A técnica de enfermagem Auricélia de Sousa Rocha, presa preventivamente por tentar sequestrar uma recém-nascida na Nova Maternidade Dona Evangelina Rosa, em Teresina, no Piauí, no último dia 6 de julho, pode não ter agido sozinha, segundo a tia da bebê.
Daniela Beatriz, a tia, responsável por impedir a ação, afirmou à que a técnica contou com o apoio de outras pessoas durante a tentativa de retirar a criança da unidade de saúde.
Segundo Daniela, Auricélia, vestindo o uniforme da maternidade, abordou a família oferecendo ajuda para levar a recém-nascida à realização dos testes do pezinho e da orelhinha, exames necessários antes da alta hospitalar. Desconfiada da bolsa que a mulher carregava, a tia decidiu acompanhá-la.
De acordo com o relato, Auricélia entrou em um banheiro da maternidade, trocou o uniforme por um vestido jeans, soltou o cabelo e colocou a bebê dentro da bolsa. Daniela afirma que conseguiu impedir a saída da investigada com a criança.

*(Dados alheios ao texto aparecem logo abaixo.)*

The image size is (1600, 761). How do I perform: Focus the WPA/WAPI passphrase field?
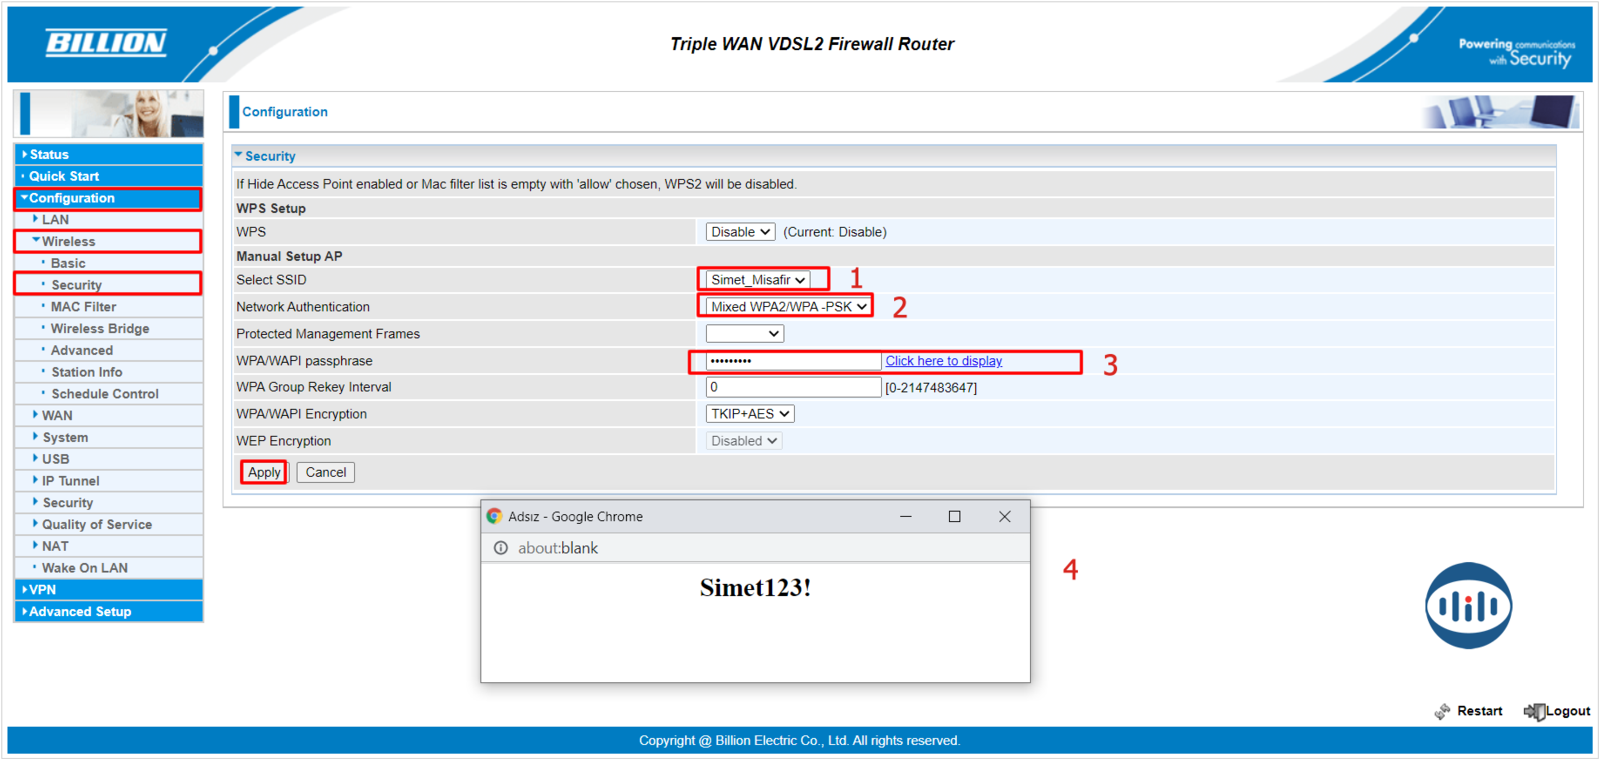pyautogui.click(x=792, y=361)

Suspeita de participação de terceiros
A tia da recém-nascida afirma que, durante o confronto no banheiro, uma segunda mulher apareceu e tentou acobertar Auricélia. Segundo Daniela, essa pessoa se apresentou como colega da técnica e afirmou que ela seria uma paciente grávida que estava na maternidade para uma consulta.

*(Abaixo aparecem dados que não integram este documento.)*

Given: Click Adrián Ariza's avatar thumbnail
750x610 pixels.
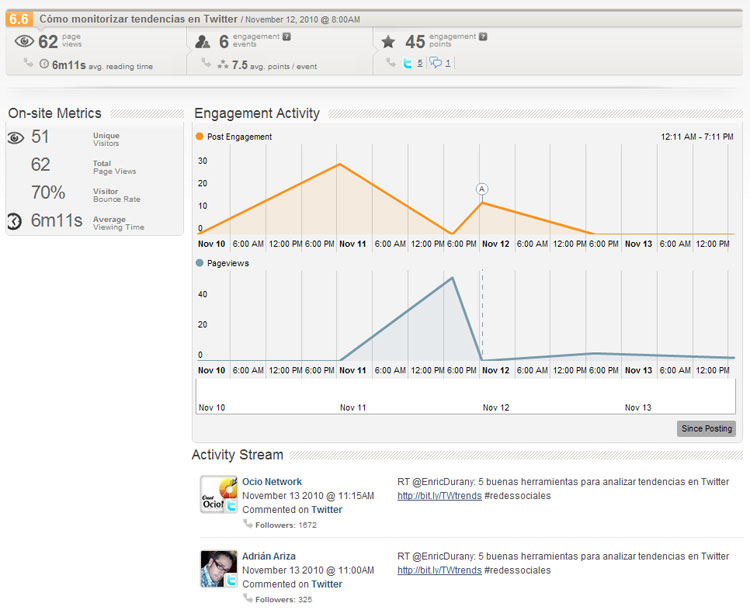Looking at the screenshot, I should tap(218, 569).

Além disso, a familiar também questiona a atuação da unidade de saúde após o flagrante. Segundo Daniela, a Polícia Militar não foi acionada imediatamente, o que teria permitido que a suspeita deixasse o local.

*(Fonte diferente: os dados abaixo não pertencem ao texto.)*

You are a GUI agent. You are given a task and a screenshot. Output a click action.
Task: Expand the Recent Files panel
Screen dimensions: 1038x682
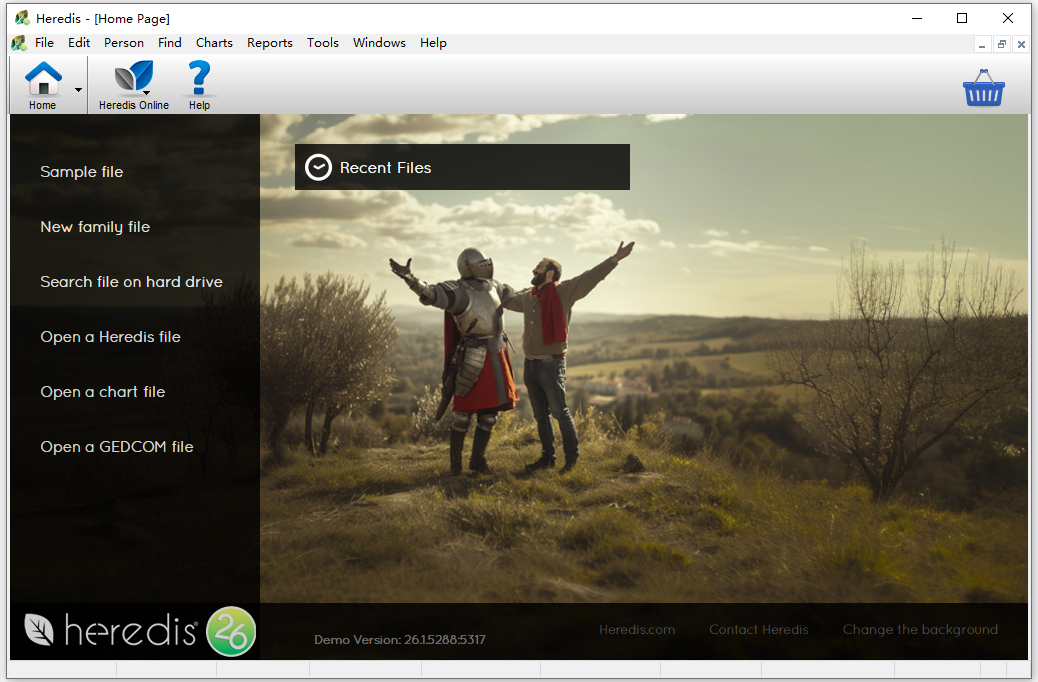pyautogui.click(x=462, y=168)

“Ela recebe ajuda de lá para sair. Se se tratava de uma pessoa que não trabalhava lá dentro, por que deixaram sair com tanta facilidade?”, questionou.
Inicialmente, a maternidade informou que Auricélia não estava em serviço no momento do crime. Posteriormente, confirmou que ela era funcionária da unidade, mas estava de folga naquele dia.
Daniela afirmou ainda que teve acesso a imagens do circuito interno de segurança diferentes das divulgadas inicialmente. Segundo ela, as gravações indicariam que a técnica recebeu auxílio de outra pessoa. A família informou que já ingressou na Justiça para obter acesso integral às imagens da maternidade.
Embora o delegado responsável pelo caso tenha descartado, em um primeiro momento, a participação de terceiros, a família acredita que novas provas possam alterar as investigações.
Defesa cita transtorno psiquiátrico
A defesa de Auricélia afirma que ela foi diagnosticada com Transtorno Psicótico Agudo Polimorfo com sintomas esquizofrênicos após avaliação no Hospital Areolino de Abreu.